Ongelooflijk veel gepamper

En dat is inderdaad een troost. Want ik ben al blij dat ik twee keer per week een halfuur hardloop en dat ik braaf elke dag groente en fruit eet en amper snoep. Koolhydraatarm of suikervrij eten? Alleen de gedachte maakt me al moedeloos. Tegelijkertijd blijf ik als een puppy kwispelen bij het idee dat het later (als ik groot ben) echt wel beter wordt. Dat ik dan wel afval. Ook die gedachte troost. Maar mijn puppygedrag wordt keihard neergesabeld.

Voor verandering is namelijk ruggengraat nodig en daar ontbreekt het niet alleen mij, maar ons collectief aan. Hoezo dan? Worden we te veel gepamperd, meneer Appelo? “We worden zelfs óngelooflijk veel gepamperd. We hebben een geweldige gezondheidszorg, die elke ongezonde misstap opvangt. Dankzij dat vangnet kun je nog zoveel roken of eten, als er iets stukgaat, word je gewoon behandeld of geopereerd. Er zitten veel te weinig consequenties aan ongezond leven. De mentaliteit is: ‘Hoge bloeddruk? Daar heb je toch pilletjes voor?’ Maar artsen kunnen ook zeggen: ‘Stop eerst maar eens met roken, voor je pilletjes krijgt.'”

Appelo is allerminst van de zachte aanpak. In zijn boek beschrijft hij een vrouw met keelkanker die bij hem komt om aan haar alcoholprobleem te werken. Haar kinderen willen niets met haar te maken hebben vanwege de drankmisbruik. Zijn antwoord? “Als uw kinderen u niet kunnen aanzetten om te stoppen met drinken, waarom zou ik dat dan kunnen? Wilt u wel stoppen met drinken, mevrouw?”

Keiharde confrontatie

Appelo gaat voor de (letterlijk) ontnuchterende confrontatie. Knetterhard, maar eerlijk. En dat is ook zijn pleidooi. “Als je wilt veranderen, wees dan vooral eerlijk tegenover jezelf.” Ben je bereid om af te zien en door het stof te gaan om je doel te behalen? Sta je sterk genoeg om dat drammende reptielenbrein te negeren? Niet even, maar weken-, maanden-, misschien zelfs jarenlang? Appelo houdt je een spiegel voor waar je misschien liever niet in wilt kijken, juist omdat hij je de illusie ontneemt dat je leven straks echt beter wordt.

▶ Oefengegevens
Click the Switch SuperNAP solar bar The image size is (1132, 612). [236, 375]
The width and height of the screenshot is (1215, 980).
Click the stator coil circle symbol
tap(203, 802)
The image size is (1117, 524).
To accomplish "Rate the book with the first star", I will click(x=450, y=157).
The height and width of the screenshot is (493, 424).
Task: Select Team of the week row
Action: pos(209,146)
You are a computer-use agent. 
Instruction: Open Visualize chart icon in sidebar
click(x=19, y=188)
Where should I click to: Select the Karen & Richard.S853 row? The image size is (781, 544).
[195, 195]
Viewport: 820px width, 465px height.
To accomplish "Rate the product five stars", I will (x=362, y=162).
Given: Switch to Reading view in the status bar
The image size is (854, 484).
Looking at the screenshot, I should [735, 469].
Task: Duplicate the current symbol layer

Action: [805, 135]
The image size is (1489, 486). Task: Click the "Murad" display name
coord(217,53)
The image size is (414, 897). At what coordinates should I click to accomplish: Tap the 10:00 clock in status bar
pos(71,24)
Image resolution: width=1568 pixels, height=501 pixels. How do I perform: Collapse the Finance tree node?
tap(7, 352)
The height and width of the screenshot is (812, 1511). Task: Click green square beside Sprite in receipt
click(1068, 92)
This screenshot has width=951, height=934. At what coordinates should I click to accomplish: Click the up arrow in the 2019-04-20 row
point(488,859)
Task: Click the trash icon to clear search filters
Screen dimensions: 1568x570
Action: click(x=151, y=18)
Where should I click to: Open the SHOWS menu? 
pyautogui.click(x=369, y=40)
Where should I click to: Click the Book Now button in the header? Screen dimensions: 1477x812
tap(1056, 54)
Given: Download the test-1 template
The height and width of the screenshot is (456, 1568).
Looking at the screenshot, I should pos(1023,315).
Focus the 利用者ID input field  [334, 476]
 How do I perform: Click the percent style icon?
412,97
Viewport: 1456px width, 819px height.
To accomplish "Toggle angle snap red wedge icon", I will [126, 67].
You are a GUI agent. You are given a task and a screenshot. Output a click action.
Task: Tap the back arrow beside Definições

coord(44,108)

▶ Opdrachten
1. Welke vragen staan in de brontekst in de alinea onder de tussenkop "Keiharde confrontatie"? Noem ze allemaal.
2. Zet in de records alles van de regel met "The image size is (1489, 486)." tot en met de regel met "pyautogui.click(x=369, y=40)" om in een Markdown-tabel met de kolommen Nr en Regel, zonder lege regels.

▶ Uitwerkingen
1.
- Ben je bereid om af te zien en door het stof te gaan om je doel te behalen?
- Sta je sterk genoeg om dat drammende reptielenbrein te negeren?
- Niet even, maar weken-, maanden-, misschien zelfs jarenlang?

2.
| Nr | Regel |
|---|---|
| 1 | The image size is (1489, 486). Task: Click the "Murad" display name |
| 2 | coord(217,53) |
| 3 | The image size is (414, 897). At what coordinates should I click to accomplish: Tap the 10:00 clock in status bar |
| 4 | pos(71,24) |
| 5 | Image resolution: width=1568 pixels, height=501 pixels. How do I perform: Collapse the Finance tree node? |
| 6 | tap(7, 352) |
| 7 | The height and width of the screenshot is (812, 1511). Task: Click green square beside Sprite in receipt |
| 8 | click(1068, 92) |
| 9 | This screenshot has width=951, height=934. At what coordinates should I click to accomplish: Click the up arrow in the 2019-04-20 row |
| 10 | point(488,859) |
| 11 | Task: Click the trash icon to clear search filters |
| 12 | Screen dimensions: 1568x570 |
| 13 | Action: click(x=151, y=18) |
| 14 | Where should I click to: Open the SHOWS menu?  |
| 15 | pyautogui.click(x=369, y=40) |